(WHAT YOU HAVE TO DO): Could you transcribe exactly the lines from the one containing "Viewport: 1568px width, 689px height." through the last line of the records below, leaving out the pictures?

(DATA PROVIDED):

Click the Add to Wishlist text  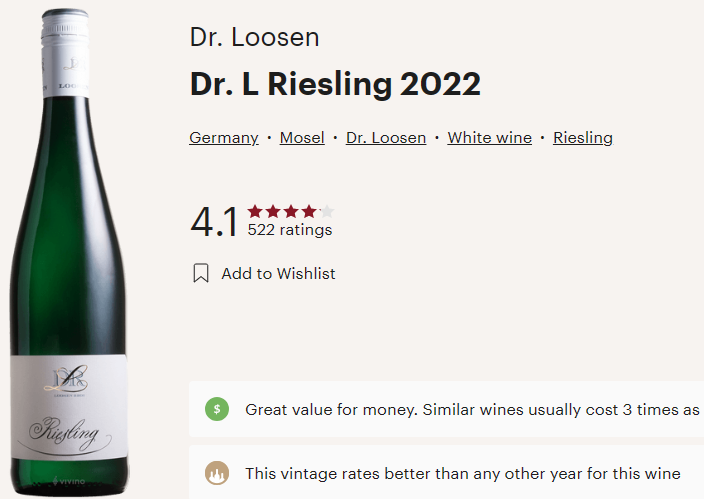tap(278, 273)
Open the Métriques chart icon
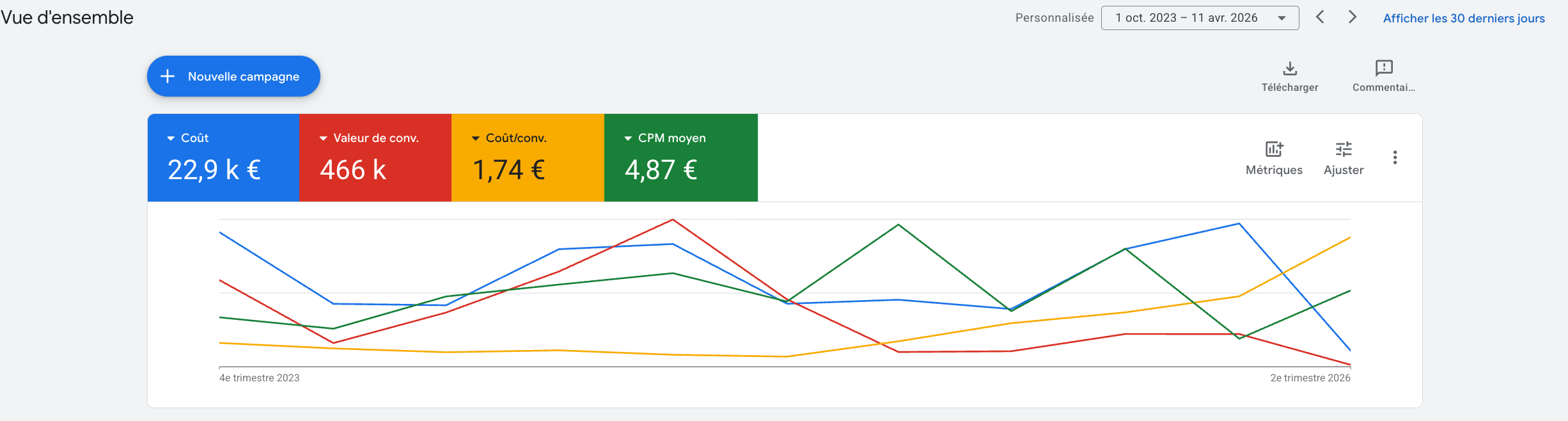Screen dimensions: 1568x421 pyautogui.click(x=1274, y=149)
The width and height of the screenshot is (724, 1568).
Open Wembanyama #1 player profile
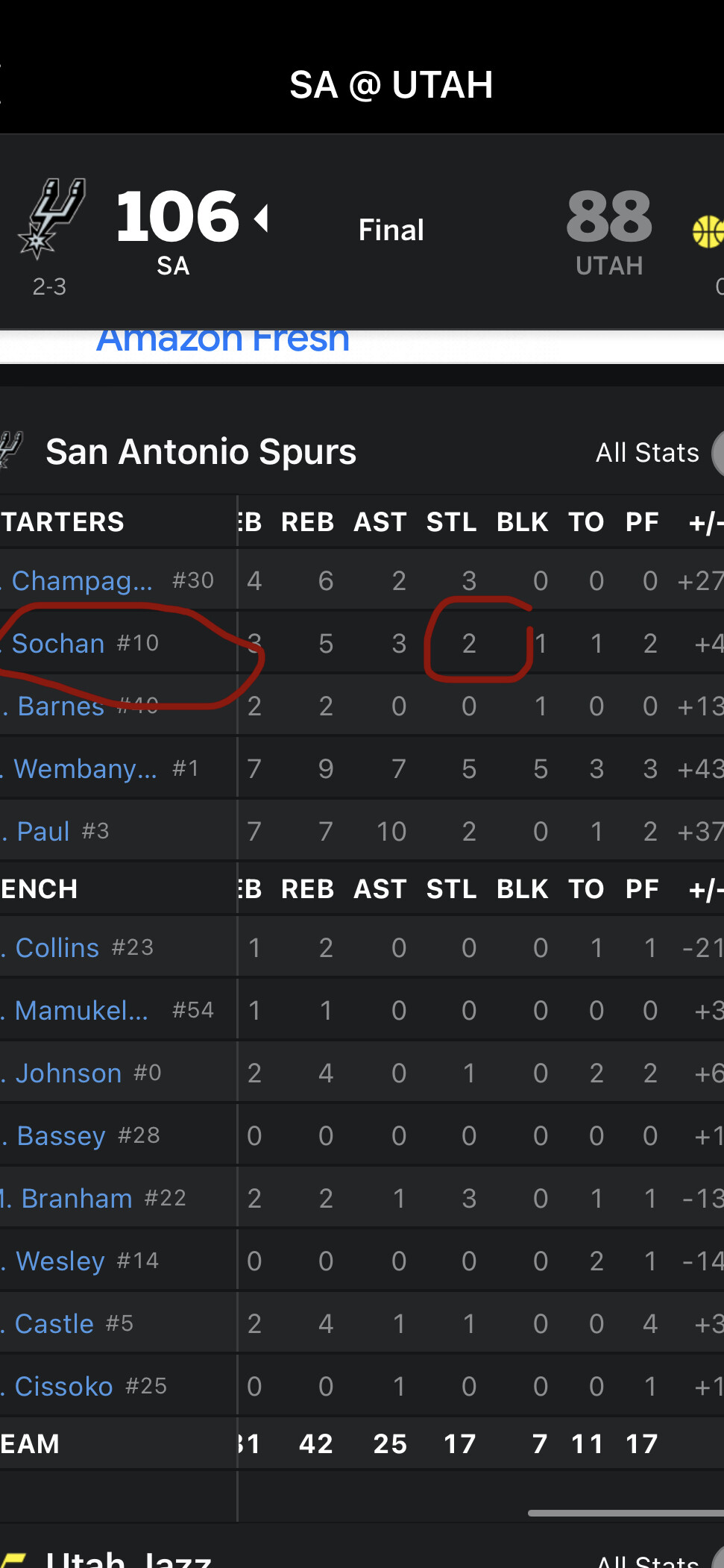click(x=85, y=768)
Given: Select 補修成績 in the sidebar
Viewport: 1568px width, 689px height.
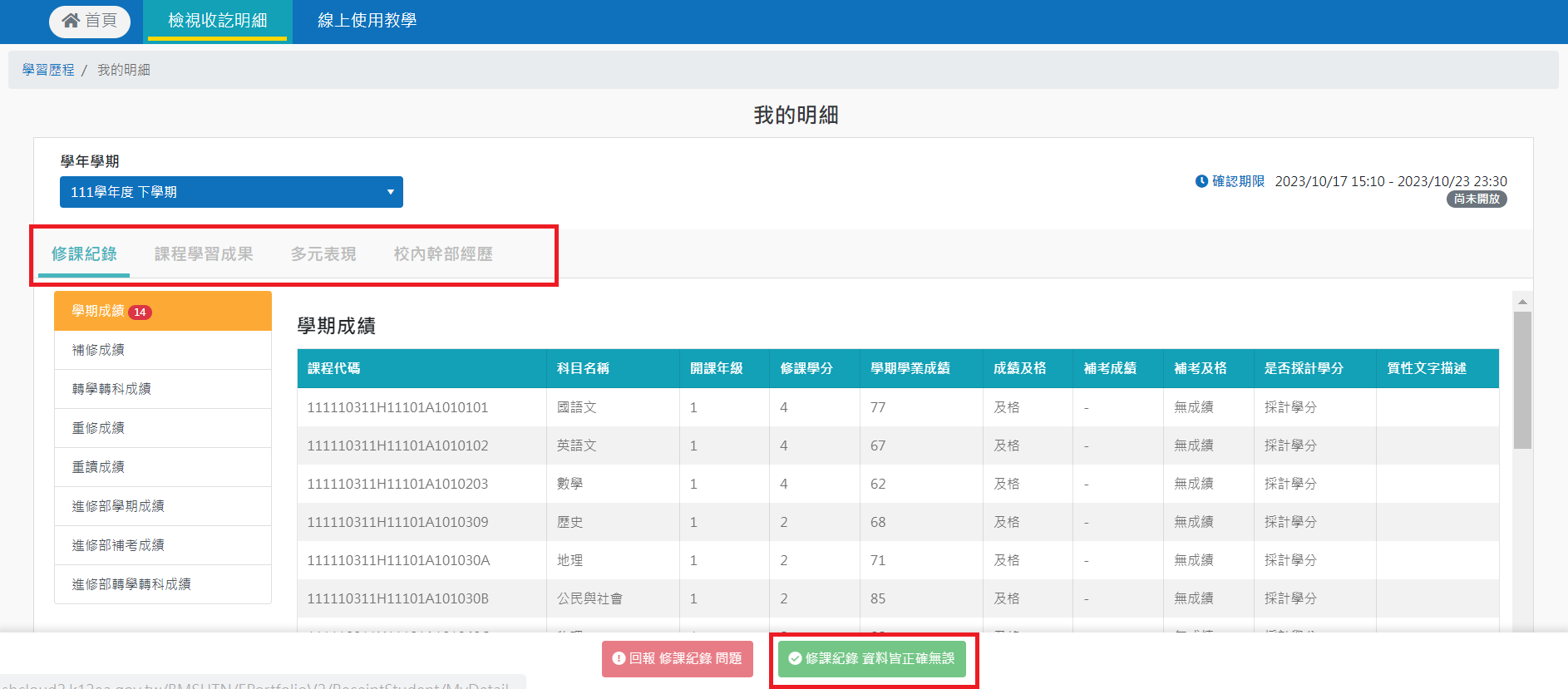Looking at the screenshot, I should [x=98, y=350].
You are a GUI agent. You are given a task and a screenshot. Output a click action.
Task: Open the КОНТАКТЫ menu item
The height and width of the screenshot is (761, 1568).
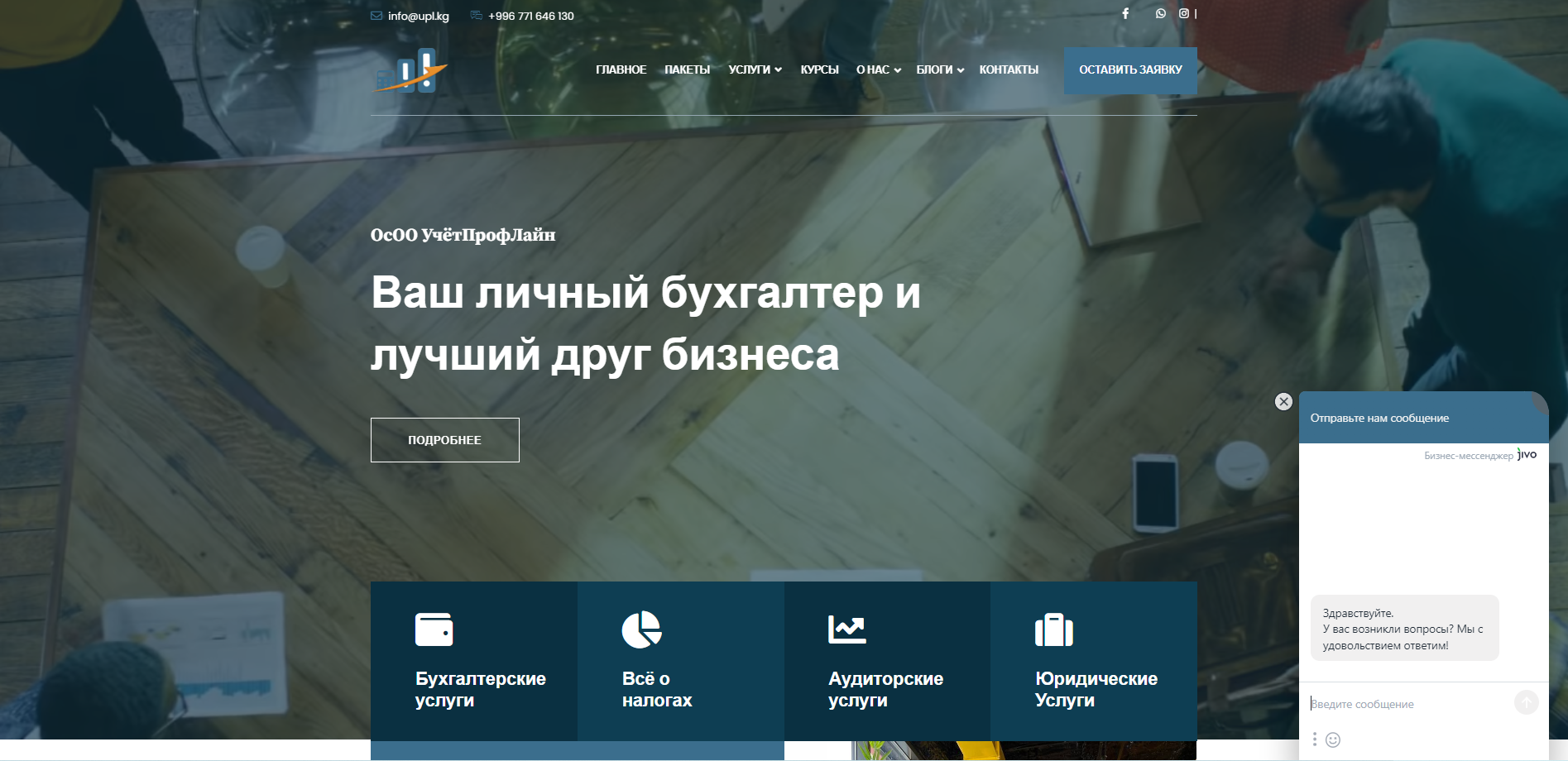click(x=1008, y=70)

(SOLUTION TO THE PROBLEM):
Viewport: 1568px width, 689px height.
Looking at the screenshot, I should [x=98, y=350].
You are a GUI agent. You are given a task and a screenshot. Output a click action.
Task: Open the КОНТАКТЫ menu item
The height and width of the screenshot is (761, 1568).
click(x=1008, y=70)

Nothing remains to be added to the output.